According to LMTA’s Executive Director, Martine Btaich, LMTA has been working on encouraging and supporting sustainable rural tourism while preserving the heritage and causing an increase in economic opportunities for local communities.
“When a person preserves the trail, they automatically play a role in preserving the environment,” Dalal Harb, communications consultant of LMTA, told Annahar. “The presidential recognition gave our campaign credibility. After all, no party can interfere with an officially recognized trail,” she added.

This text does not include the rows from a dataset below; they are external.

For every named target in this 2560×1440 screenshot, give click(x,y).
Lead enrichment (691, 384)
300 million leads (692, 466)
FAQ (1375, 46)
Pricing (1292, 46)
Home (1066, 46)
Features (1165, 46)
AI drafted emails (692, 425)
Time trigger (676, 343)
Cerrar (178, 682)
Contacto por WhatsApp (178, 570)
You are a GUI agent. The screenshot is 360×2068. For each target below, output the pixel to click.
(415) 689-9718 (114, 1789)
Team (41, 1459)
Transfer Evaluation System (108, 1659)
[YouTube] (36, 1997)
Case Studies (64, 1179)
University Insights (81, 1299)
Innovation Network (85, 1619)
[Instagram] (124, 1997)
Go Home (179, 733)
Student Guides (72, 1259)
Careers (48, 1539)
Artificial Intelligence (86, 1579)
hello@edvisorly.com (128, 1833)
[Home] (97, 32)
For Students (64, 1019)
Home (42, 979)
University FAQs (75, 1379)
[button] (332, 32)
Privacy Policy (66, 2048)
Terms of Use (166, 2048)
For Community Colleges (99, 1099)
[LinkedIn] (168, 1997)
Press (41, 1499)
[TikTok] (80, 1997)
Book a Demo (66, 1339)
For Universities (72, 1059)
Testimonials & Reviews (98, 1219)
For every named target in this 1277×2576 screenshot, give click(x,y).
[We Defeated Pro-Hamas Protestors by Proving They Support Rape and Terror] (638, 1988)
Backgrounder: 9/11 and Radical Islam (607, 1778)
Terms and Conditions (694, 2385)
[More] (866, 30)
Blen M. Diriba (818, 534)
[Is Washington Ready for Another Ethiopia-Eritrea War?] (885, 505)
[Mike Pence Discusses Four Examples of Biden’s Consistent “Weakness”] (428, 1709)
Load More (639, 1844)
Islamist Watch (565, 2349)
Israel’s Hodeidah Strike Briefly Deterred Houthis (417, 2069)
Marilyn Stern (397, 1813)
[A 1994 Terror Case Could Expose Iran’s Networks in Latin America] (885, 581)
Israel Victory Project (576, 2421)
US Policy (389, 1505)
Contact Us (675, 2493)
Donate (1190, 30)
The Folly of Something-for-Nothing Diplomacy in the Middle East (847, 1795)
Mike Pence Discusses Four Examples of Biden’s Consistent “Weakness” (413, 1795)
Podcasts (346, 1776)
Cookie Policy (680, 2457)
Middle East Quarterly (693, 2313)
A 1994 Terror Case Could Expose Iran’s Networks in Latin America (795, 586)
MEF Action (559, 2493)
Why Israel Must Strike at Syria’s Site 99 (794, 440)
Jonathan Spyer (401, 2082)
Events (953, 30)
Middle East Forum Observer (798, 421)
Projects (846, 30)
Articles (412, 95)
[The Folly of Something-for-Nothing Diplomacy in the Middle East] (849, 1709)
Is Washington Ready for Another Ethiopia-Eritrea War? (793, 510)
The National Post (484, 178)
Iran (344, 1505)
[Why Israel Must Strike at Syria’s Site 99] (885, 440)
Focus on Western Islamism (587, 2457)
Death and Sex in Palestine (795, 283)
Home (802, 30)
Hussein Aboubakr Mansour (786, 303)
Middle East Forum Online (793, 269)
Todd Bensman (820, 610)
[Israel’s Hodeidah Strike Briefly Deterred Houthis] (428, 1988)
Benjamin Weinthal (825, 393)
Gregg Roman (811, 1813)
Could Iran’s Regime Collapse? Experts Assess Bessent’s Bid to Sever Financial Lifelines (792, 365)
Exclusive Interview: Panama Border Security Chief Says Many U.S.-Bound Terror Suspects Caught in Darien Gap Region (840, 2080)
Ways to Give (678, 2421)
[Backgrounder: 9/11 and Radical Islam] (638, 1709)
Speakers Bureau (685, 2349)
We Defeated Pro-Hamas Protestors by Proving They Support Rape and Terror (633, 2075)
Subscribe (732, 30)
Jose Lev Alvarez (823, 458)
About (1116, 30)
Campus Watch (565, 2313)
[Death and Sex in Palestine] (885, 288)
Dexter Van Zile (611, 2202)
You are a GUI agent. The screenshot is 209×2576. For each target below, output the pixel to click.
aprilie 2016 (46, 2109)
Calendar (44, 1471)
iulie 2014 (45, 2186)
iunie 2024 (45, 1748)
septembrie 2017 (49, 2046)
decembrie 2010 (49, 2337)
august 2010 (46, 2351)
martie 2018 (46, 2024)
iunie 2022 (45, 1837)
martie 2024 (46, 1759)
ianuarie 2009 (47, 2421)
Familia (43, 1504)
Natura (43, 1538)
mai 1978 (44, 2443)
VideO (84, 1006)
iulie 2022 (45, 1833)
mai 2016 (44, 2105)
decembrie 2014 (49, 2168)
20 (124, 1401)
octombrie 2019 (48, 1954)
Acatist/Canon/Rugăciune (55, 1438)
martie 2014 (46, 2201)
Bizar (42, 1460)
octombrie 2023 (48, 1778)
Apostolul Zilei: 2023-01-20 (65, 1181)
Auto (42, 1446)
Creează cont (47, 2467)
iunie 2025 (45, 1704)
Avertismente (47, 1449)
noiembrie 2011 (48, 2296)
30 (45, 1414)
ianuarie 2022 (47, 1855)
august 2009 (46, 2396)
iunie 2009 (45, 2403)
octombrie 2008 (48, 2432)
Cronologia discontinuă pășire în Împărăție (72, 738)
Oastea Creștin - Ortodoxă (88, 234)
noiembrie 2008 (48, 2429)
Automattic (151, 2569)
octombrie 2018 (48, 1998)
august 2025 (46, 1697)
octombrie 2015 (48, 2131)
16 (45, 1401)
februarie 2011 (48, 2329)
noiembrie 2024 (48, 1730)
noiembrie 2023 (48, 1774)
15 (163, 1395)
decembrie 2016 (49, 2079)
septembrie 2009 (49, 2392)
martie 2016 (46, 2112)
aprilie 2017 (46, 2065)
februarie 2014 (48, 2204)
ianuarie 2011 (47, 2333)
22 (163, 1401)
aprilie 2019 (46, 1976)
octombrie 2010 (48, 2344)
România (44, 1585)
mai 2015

LMTA organizes three major events every year: a 30-day long Spring hike “Thru-Walk,” a 15-day long Fall hike “Fall Trek,” and a fundraising event every October.
The completion of the trail takes thirty days with three to six hours of hiking every day. The trail is so entrancing that many of its hikers come back for an encore. “A Canadian locksmith has hiked the ‘Thru-walk’ trail with us seven times!” Harb said. “He has no emotional or cultural connection to Lebanon, but whenever we asked him the reason of his annual return, he said that the trail has ‘grabbed’ him, and there is no going back,” she added.
Sari Haddad, social media officer at LMTA, described the trail as “a story in itself.”
“The LMT hikers walk for hours experiencing the amazing and biodiverse Lebanese nature, then they reach the center of a rural village and experience the hospitality of its people,” he added.
LMT hikers spend their nights at traditional guesthouses and hotels, which embody Lebanese values, culture and cuisine to add to the overall authentic aesthetic of the LMT experience.
Both Harb and Haddad believe that the LMT is a fine form of experiential travel, through which the traveler actively engages with the history, people, culture, food, and environment of Lebanon.
“The LMT hiker spends weeks with a group of people who become family,” Haddad told Annahar. “When they reach the final village that marks the ending of the trail, locals welcome them with an authentic Lebanese celebration to congratulate them for crossing an entire country by foot.”
For some, the experience is spiritual, like Eugenie Sayegh, a Thru-Hiker who's committed to hiking the LMT as part of a healing journey, who believes that “the Lebanon Mountain Trail is a holy trail, and anyone who sets foot on it will feel its divinity.”